SUPPLIED DATA:
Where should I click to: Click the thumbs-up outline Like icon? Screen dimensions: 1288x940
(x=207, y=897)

---

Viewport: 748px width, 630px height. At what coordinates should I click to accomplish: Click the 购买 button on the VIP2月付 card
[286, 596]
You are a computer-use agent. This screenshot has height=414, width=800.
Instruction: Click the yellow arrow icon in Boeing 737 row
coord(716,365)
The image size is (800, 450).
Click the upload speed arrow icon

...

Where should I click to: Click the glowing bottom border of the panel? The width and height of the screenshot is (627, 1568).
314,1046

HOW TO COMPLETE THIS TASK:
Working from the records above, write out verbatim only the lines from the line containing "You are a computer-use" through the line containing "Click the upload speed arrow icon".

RESPONSE BELOW:
You are a computer-use agent. This screenshot has height=414, width=800.
Instruction: Click the yellow arrow icon in Boeing 737 row
coord(716,365)
The image size is (800, 450).
Click the upload speed arrow icon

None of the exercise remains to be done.